President Kenyatta on Friday hived off the department of water from Prof Judy Wakhungu’s Environment ministry and the department of irrigation from suspended Agriculture Secretary Felix Koskei to create the new Ministry of Water and Irrigation Services.

“Cognisant of the need to focus attention on water as a driver of agricultural development, I have created a Ministry of Water and Irrigation Services. I have nominated the Hon Eugene Wamalwa as the Cabinet Secretary,” a statement from State House said.

The creation of the new ministry to accommodate Mr Wamalwa in the government now brings the number of ministries to 19.

Article 152 (d) of the constitution provides that the Cabinet consists of not fewer than 14 and not more than 22 cabinet secretaries, excluding the President, Deputy President and Attorney-General.
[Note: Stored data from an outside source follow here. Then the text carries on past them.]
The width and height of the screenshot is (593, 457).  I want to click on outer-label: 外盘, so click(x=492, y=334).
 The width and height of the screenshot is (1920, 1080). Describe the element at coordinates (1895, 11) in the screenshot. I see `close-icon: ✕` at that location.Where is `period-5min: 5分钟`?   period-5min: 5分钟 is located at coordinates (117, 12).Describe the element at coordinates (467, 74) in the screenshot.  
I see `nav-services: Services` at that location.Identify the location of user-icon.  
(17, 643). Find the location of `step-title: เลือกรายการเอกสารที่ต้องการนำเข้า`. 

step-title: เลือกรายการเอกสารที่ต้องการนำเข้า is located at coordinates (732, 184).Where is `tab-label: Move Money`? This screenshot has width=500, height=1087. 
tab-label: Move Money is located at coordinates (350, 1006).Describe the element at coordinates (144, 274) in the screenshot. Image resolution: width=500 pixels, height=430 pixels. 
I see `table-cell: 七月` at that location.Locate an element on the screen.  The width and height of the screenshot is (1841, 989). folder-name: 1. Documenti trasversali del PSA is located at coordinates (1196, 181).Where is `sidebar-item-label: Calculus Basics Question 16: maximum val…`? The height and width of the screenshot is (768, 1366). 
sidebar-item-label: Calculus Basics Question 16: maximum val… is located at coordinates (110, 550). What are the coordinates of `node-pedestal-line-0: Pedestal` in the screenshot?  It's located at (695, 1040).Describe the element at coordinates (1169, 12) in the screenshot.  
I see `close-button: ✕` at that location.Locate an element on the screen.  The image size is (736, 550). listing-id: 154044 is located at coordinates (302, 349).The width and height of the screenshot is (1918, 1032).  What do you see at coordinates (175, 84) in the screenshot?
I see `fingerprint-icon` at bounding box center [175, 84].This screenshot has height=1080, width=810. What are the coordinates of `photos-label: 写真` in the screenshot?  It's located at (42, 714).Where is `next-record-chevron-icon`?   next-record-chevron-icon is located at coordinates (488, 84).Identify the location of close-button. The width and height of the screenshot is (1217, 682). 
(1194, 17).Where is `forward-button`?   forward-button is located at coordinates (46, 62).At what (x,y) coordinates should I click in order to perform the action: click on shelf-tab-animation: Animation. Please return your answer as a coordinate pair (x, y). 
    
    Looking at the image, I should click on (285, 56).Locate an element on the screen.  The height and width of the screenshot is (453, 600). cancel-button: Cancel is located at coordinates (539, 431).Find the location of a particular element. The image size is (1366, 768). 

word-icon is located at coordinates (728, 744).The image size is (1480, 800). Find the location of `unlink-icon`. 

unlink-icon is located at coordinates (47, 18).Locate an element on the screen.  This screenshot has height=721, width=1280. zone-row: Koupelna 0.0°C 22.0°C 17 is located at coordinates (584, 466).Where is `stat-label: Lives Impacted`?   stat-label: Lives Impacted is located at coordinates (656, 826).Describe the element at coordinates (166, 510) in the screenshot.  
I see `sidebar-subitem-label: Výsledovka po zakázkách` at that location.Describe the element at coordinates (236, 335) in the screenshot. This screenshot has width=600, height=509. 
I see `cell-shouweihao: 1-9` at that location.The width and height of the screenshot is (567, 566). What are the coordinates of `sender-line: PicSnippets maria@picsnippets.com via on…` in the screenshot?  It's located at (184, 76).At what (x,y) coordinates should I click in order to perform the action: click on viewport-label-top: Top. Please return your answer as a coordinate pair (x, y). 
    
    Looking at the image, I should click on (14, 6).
This means that with 19 ministries following the appointment of Mr Wamalwa, there are still three more Cabinet positions that President Kenyatta can create or carve out from the existing ones.

There is also talk that some of the suspended Cabinet Secretaries who are being investigated by the Ethics and Anti-Corruption Commission could be relieved of their duties after the expiry of the 60-day ultimatum given by the President. President Kenyatta tabled a report that had wide-ranging corruption allegations against public officials during his State of the Nation Address to the National Assembly last month.

Mr Mudavadi’s name has continued to feature in Jubilee circles despite having vied against Mr Kenyatta at the 2013 General Election.

As President-elect, Mr Kenyatta had met and held talks with four of the seven other presidential candidates just a week after the elections were concluded in 2013. Those who met then President-elect Kenyatta at his private residence in Nairobi were Mr Mudavadi, Paul Muite, Mohammed Dida and Prof James ole Kiyiapi.

At the meeting, Mr Mudavadi had pledged to cooperate with the Jubilee administration and even urged then President-elect to take appropriate steps to ensure all Kenyans felt they are part of the new government.

That meeting gave birth to a post-election co-operation agreement between Jubilee coalition and Mr Mudavadi’s 2013 political vehicle UDF. In Parliament one of Mr Mudavadi’s allies, Ben Washiali, was elected Majority Deputy Chief Whip.

But that co-operation has lately come under strain with Mr Mudavadi at one time announcing that the country did not need hegemonic parties.

“As a party, we don’t have any pact with Jubilee. What is there is cooperation on certain aspects,” he said early this year.

With three years to the next General Election in 2017, the Sunday Nation understands that Mr Mudavadi is keen to popularise his newly registered Amani National Congress (ANC) and he feared that a Cabinet position will restrict him from achieving his political objectives. ANC, according to a provisional registration certificate that Sunday Nation has obtained, was registered last month.

While Mr Mudavadi is working to resurrect his political career and rejuvenate his base ahead of the next elections after the dismal showing in 2013 elections, President Kenyatta is looking to gain a foothold in the western region.